__Compiti richiesti__
**a)** Riscrivi la parte del testo sul Libano che si apre con le parole contenenti "Considerato, non a" e si chiude con "diktat, il futuro.", sostituendo "piccolo" con "minuscolo".
**b)** Rispondi, per favore, a queste domande sul testo sul Libano:
(i) Quanti abitanti ha il Libano?
(ii) Per quanti anni il predecessore Bush aveva utilizzato i metodi aggressivi?
(iii) Quali gruppi avevano influito in modo determinante sull'elezione di Obama?

__Testo citato__
● ● ● ● ● ● ●
Fonte: dagobertobellucci


 

Fin dall’inizio della cosiddetta “primavera araba” c’era chi, soprattutto tra gli ambienti vicini alla politica americana, ha guardato al Libano come al paese maggiormente a rischio rispetto ad altre nazioni dello scacchiere geopolitico-strategico vicino orientale.

Considerato, non a torto, uno dei paesi determinanti il futuro assetto dell’intera regione il piccolo Libano con i suoi poco più di quattro milioni di abitanti ha una storia che lo rendeva particolarmente interessante e lo predisponeva ad una ruolo di avanguardia, e assieme laboratorio politico, per le alchimie socio-politiche dei grandi mestatori della politica mondiale che amano soffiare sulle rivolte dei popoli ergo dirigerne i destini e stabilirne, mediante diktat, il futuro.

L’amministrazione americana di Barak Obama si era, in fondo, espressa in questo senso fin dall’inizio del suo mandato: impossibile non ricordare come il Presidente della prima potenza mondiale avesse cercato, con una certa dose di ipocrisia e non poche ‘avanche’s’, di intavolare fin dall’inizio una sorta di dialogo con il mondo arabo-musulmano parlando di “pagine” della storia da voltare e di un nuovo inizio nelle relazioni con le nazioni arabe dopo gli errori commessi in Irak, visitando – in un tour molto massmediaticamente seguito in terra d’Arabia – alcune delle principali capitali arabe e proclamando la nuova volontà statunitense di abbandonare i metodi aggressivi e la diplomazia delle bombe e dell’esportazione ‘democratica’ manu militari fino a quel momento, e per otto lunghi anni, utilizzati dal suo predecessore Bush.

Promesse ovviamente mancate e speranze vanificate fin dall’inizio: Obama, dopo aver illuso qualcuno tra i suoi sostenitori e particolarmente quella massa di afro-americani e portoricani statunitensi che avevano pesantemente influito sul voto risultando determinanti per la sua elezione alla Casa Bianca, ha dimostrato di non essere capace di alcuna svolta neanche in politica estera.
● ● ● ● ● ● ●
__Estratti dei dati__
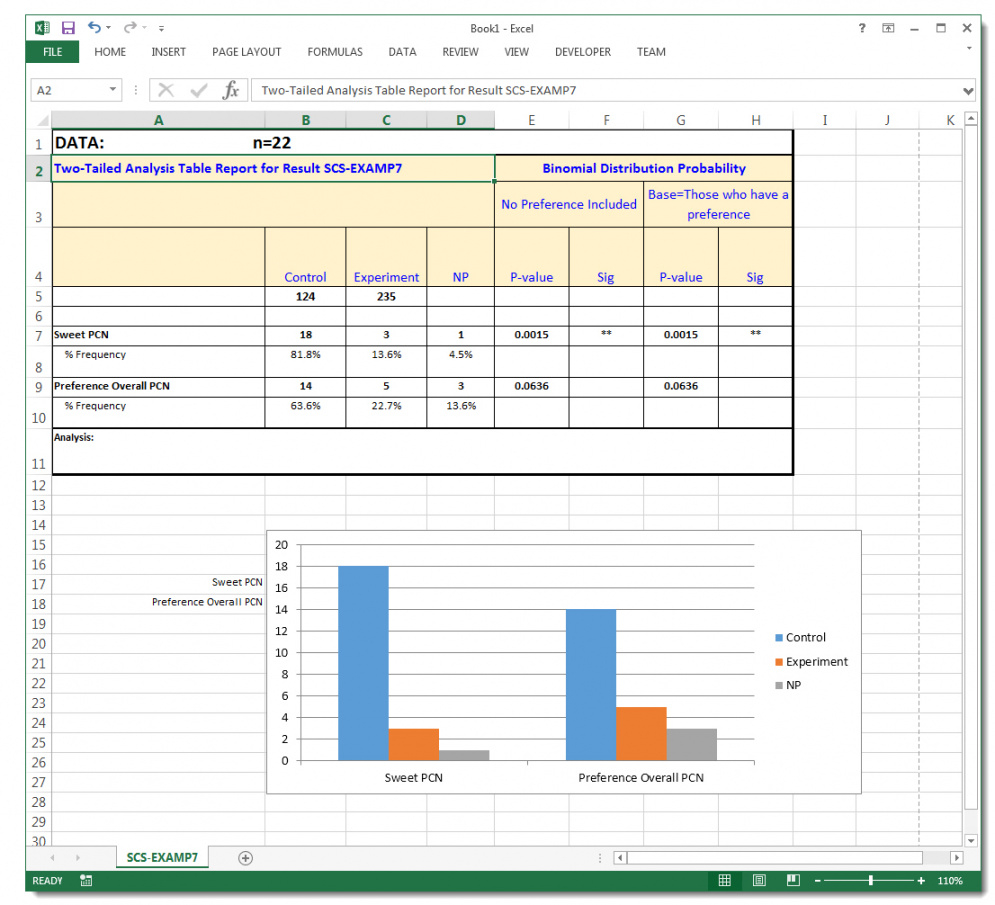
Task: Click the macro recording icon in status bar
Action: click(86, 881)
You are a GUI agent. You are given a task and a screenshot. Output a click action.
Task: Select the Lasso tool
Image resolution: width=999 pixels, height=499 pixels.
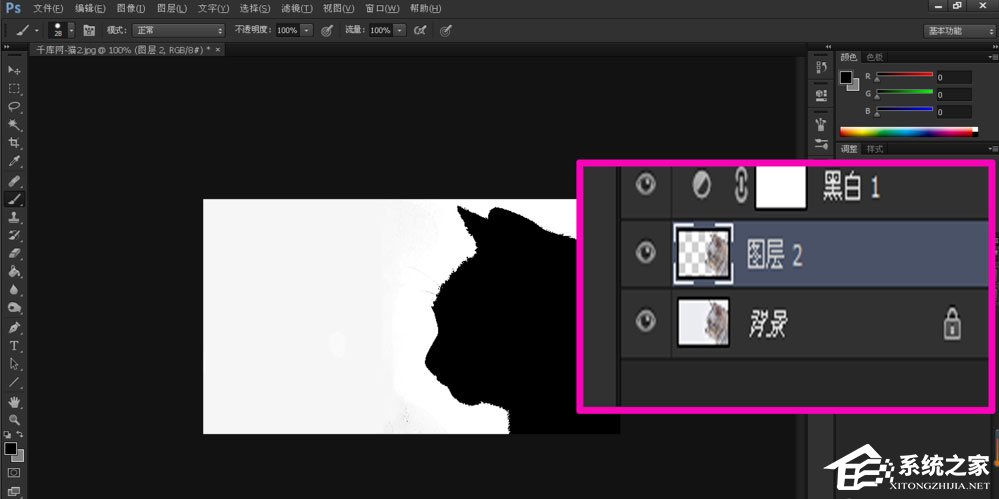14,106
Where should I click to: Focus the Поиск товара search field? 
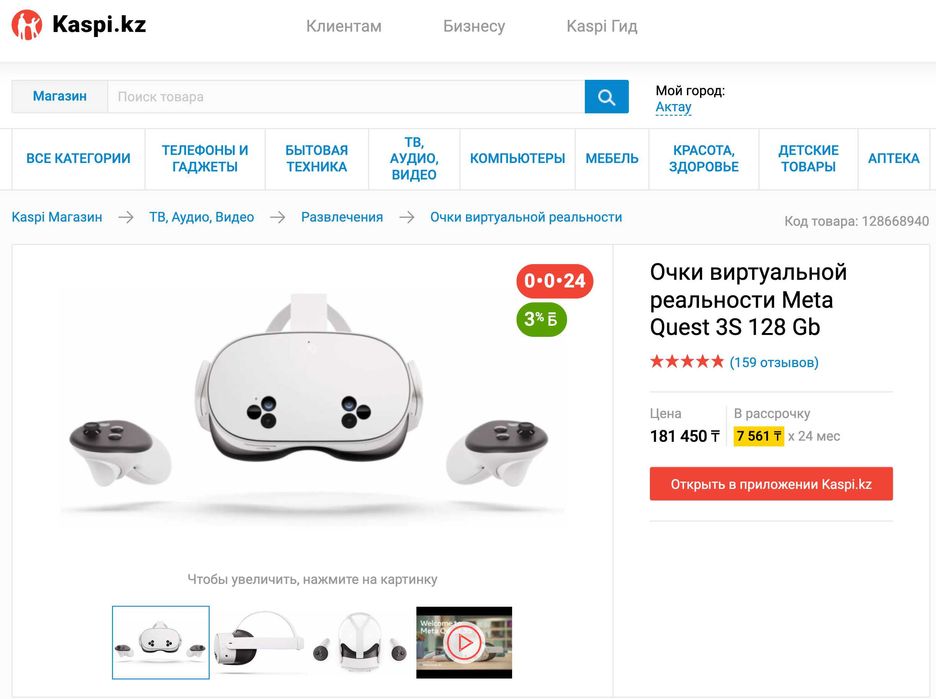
● ● ● ● ● ● ●
__Soluzioni__
**a)**
Considerato, non a torto, uno dei paesi determinanti il futuro assetto dell’intera regione il minuscolo Libano con i suoi poco più di quattro milioni di abitanti ha una storia che lo rendeva particolarmente interessante e lo predisponeva ad una ruolo di avanguardia, e assieme laboratorio politico, per le alchimie socio-politiche dei grandi mestatori della politica mondiale che amano soffiare sulle rivolte dei popoli ergo dirigerne i destini e stabilirne, mediante diktat, il futuro.

**b)**
(i) Poco più di quattro milioni.
(ii) Otto anni.
(iii) Gli afro-americani e i portoricani statunitensi.